▸ **WHAT YOU SHOULD DO**: Which lines below contain "will"? Pull them out.

▸ **DATA EXTRACTS**:
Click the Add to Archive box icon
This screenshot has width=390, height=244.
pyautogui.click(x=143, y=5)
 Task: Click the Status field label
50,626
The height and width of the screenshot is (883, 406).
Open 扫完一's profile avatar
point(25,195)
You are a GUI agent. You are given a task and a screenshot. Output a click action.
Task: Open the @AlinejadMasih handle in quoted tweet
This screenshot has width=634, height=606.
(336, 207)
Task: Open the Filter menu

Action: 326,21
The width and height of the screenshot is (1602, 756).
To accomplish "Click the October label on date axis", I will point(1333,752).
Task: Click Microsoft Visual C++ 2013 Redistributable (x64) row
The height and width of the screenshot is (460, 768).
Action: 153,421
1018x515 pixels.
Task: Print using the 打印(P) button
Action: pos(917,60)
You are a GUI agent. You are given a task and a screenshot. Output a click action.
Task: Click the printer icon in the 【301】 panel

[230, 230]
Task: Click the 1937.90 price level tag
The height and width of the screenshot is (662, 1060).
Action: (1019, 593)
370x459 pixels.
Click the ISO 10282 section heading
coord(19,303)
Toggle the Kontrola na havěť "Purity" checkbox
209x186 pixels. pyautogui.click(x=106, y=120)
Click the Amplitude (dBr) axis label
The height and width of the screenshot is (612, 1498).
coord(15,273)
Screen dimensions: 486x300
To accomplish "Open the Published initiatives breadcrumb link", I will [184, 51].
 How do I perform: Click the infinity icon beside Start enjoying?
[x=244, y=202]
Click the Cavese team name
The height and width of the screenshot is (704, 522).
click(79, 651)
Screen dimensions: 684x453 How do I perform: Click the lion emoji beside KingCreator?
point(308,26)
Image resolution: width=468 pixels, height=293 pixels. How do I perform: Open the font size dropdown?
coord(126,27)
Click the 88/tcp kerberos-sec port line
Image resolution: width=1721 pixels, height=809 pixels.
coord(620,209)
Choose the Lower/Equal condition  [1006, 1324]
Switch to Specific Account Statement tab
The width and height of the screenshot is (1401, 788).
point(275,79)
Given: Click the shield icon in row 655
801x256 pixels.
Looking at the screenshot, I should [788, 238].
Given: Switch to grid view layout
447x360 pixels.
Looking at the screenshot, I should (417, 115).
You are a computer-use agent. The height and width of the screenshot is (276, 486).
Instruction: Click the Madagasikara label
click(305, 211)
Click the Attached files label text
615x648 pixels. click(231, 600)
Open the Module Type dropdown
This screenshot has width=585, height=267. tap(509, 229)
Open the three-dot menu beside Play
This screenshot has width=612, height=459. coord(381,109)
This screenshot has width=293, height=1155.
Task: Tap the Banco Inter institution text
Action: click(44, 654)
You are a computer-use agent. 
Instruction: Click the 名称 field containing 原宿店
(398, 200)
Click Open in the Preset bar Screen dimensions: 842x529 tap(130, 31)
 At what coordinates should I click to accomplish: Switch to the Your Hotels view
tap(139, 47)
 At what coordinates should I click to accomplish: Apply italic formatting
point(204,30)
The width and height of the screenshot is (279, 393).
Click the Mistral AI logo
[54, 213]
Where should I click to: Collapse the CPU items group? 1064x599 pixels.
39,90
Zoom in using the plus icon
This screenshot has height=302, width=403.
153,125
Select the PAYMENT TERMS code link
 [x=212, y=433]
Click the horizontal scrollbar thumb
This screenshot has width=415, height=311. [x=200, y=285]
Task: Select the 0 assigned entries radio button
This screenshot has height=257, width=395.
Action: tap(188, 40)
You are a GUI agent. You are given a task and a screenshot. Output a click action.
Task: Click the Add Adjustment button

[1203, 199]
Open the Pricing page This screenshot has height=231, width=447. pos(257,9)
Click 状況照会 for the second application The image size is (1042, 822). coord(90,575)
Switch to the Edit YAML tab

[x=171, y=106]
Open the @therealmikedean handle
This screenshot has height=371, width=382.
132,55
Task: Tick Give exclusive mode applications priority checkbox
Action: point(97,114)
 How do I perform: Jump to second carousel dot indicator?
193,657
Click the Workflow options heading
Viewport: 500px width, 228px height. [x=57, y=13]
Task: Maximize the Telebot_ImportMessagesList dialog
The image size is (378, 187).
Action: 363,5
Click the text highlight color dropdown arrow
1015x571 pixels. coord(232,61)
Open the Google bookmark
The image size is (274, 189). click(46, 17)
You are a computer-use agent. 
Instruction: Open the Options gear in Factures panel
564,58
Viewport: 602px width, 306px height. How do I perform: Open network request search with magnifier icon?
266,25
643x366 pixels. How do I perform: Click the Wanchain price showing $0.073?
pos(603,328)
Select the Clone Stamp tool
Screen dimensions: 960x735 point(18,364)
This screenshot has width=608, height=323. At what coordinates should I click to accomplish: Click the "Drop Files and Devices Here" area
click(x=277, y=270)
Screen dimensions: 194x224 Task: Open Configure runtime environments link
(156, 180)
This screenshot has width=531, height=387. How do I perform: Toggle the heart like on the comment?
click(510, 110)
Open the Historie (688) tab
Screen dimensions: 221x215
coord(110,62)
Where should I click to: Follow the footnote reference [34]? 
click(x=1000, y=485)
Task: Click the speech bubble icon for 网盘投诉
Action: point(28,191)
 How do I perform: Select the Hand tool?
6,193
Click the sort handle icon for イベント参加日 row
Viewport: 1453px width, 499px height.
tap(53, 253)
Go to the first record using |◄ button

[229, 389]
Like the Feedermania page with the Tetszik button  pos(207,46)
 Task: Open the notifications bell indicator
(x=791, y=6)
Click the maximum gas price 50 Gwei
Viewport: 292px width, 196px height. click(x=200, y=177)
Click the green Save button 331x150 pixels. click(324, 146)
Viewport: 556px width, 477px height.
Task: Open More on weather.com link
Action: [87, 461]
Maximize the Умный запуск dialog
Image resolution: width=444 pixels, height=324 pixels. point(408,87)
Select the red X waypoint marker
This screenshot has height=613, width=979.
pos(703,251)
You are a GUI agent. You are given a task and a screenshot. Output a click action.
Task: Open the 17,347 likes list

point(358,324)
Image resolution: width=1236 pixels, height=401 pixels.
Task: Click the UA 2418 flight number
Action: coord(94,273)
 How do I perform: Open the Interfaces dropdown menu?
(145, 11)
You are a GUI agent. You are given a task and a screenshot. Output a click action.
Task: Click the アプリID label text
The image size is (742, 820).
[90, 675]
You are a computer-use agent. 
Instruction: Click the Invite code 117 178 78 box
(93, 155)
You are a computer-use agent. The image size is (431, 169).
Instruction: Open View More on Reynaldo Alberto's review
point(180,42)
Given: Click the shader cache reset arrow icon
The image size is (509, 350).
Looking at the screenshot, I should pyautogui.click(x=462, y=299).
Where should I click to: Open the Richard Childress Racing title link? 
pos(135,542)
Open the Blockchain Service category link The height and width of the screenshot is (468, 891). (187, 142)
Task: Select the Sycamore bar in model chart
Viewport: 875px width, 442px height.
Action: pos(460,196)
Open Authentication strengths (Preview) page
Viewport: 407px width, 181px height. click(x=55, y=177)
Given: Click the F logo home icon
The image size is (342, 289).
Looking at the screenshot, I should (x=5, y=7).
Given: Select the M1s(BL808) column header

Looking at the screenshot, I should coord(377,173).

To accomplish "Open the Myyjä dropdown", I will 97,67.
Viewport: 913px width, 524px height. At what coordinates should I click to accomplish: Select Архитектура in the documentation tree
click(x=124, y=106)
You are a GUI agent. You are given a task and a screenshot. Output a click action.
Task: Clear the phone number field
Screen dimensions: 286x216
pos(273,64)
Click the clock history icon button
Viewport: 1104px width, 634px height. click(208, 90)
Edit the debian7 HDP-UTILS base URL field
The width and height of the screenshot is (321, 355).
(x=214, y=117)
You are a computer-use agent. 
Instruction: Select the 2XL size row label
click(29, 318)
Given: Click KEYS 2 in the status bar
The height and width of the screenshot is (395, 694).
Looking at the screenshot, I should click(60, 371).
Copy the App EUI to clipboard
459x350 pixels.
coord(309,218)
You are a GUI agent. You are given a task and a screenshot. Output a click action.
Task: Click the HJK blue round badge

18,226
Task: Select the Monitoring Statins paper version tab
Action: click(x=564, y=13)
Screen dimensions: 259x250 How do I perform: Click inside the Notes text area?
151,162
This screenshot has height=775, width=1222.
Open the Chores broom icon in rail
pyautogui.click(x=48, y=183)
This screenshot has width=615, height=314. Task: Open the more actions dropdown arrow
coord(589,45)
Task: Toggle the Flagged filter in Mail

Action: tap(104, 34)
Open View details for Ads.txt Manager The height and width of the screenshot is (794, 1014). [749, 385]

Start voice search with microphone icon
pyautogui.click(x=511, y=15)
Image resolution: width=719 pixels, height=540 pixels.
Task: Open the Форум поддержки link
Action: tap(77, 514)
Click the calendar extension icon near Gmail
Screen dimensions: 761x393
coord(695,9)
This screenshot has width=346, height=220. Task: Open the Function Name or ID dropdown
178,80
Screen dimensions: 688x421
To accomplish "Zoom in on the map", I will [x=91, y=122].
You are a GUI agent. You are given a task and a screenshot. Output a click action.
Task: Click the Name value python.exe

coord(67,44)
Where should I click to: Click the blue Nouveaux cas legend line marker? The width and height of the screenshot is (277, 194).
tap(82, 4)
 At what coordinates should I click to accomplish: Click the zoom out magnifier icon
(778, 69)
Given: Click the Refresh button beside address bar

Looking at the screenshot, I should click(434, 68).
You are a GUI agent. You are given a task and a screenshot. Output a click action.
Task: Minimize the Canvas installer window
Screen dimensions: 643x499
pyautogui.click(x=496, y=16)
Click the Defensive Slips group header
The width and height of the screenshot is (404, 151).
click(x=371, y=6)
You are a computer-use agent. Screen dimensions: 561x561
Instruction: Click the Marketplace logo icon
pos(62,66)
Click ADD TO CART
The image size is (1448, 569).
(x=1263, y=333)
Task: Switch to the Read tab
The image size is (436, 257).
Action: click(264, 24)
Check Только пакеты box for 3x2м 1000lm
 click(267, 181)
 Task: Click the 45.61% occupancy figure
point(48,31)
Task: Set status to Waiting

▸ **EXERCISE ANSWER**:
To accomplish "Click the October label on date axis", I will point(1333,752).
To accomplish "Open the Published initiatives breadcrumb link", I will [184, 51].
To accomplish "Open the Myyjä dropdown", I will 97,67.
To accomplish "Zoom in on the map", I will [x=91, y=122].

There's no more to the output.